**Task**
Output the stretch of the data from the line containing "You are a computer-use" through the end of the data as a JSON list of strings, one string per line and no blank lines. Leave the pictures out.
****************
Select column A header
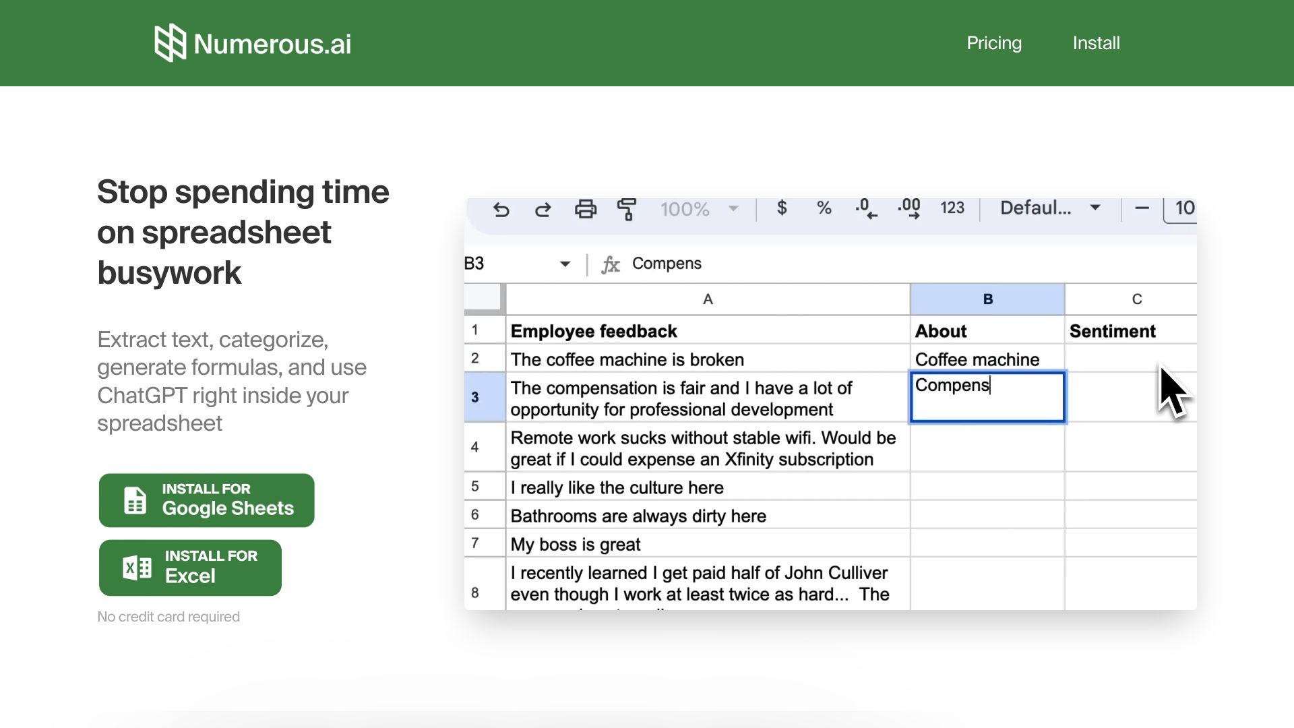pyautogui.click(x=707, y=299)
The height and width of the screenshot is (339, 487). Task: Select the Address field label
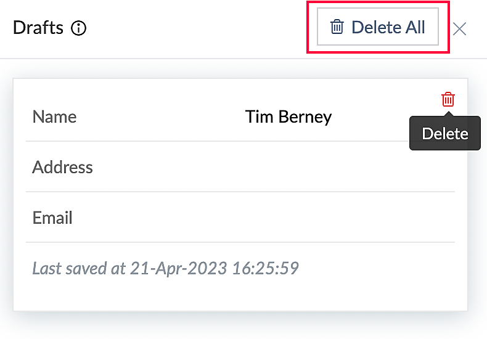point(62,167)
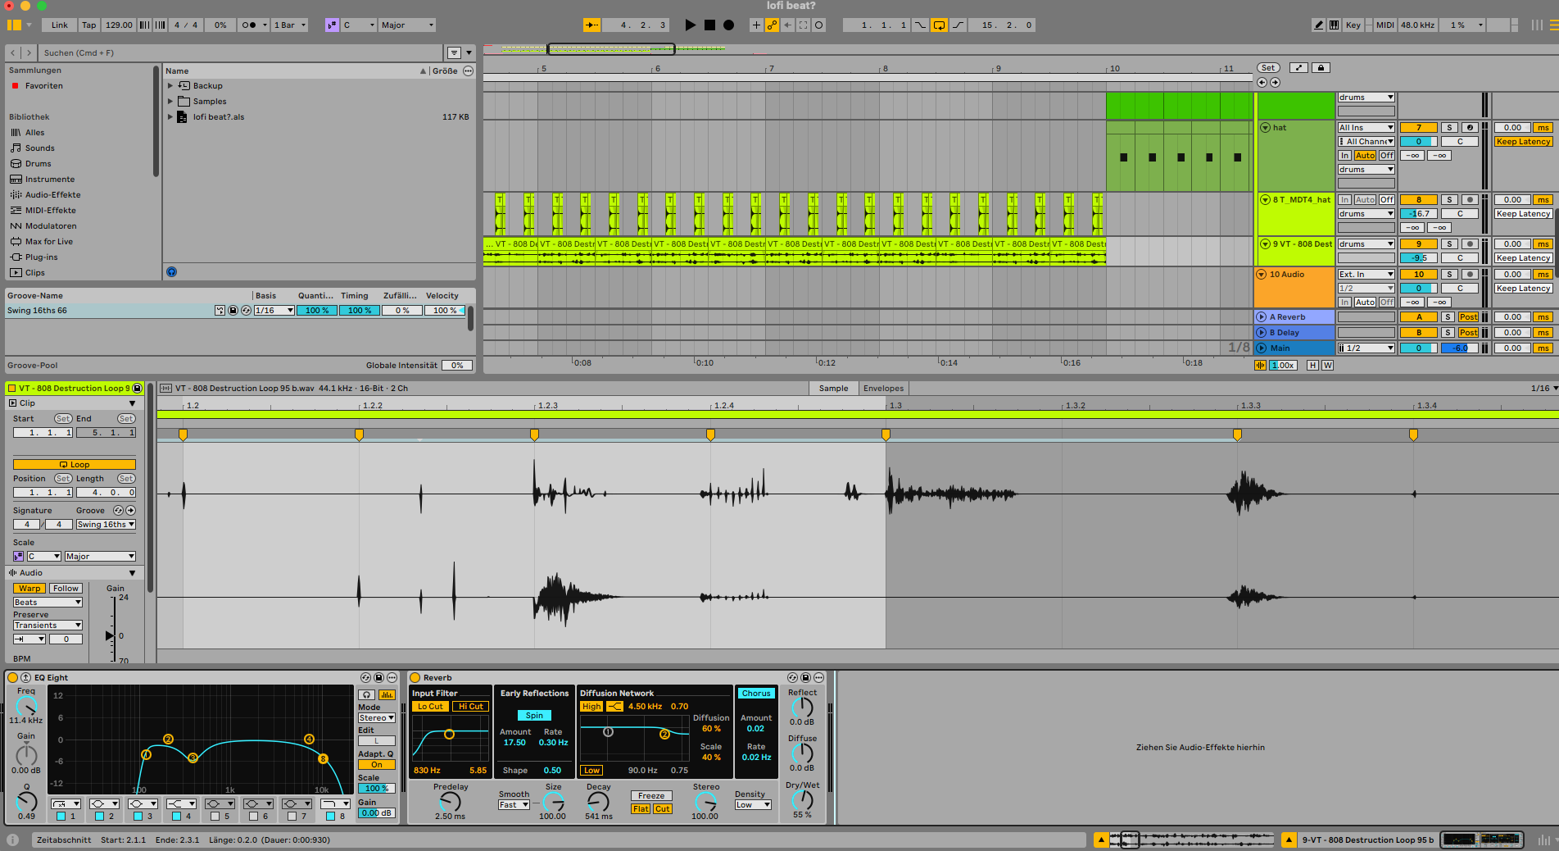The height and width of the screenshot is (851, 1559).
Task: Disable Warp in the clip panel
Action: [29, 588]
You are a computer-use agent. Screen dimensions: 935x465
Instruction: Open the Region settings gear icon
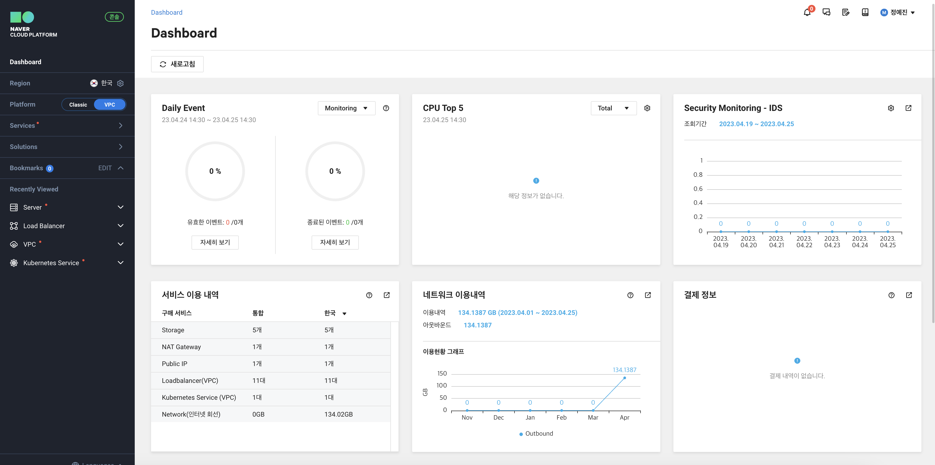click(121, 83)
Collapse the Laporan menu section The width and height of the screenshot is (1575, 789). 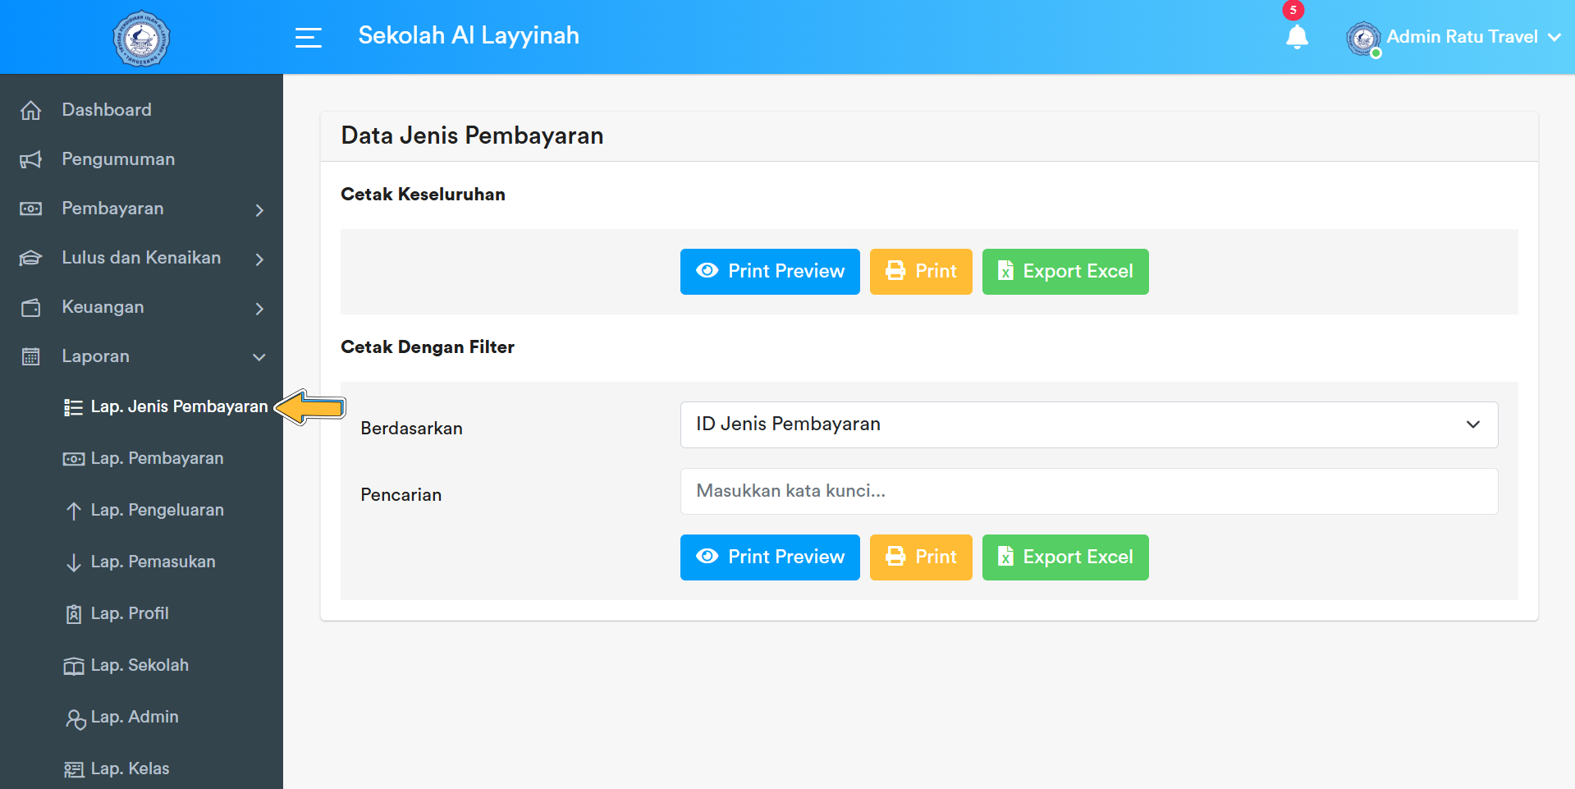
****************
**Correct response**
[
  "You are a computer-use agent. Screen dimensions: 935x465",
  "Instruction: Open the Region settings gear icon",
  "click(121, 83)",
  "Collapse the Laporan menu section The width and height of the screenshot is (1575, 789). "
]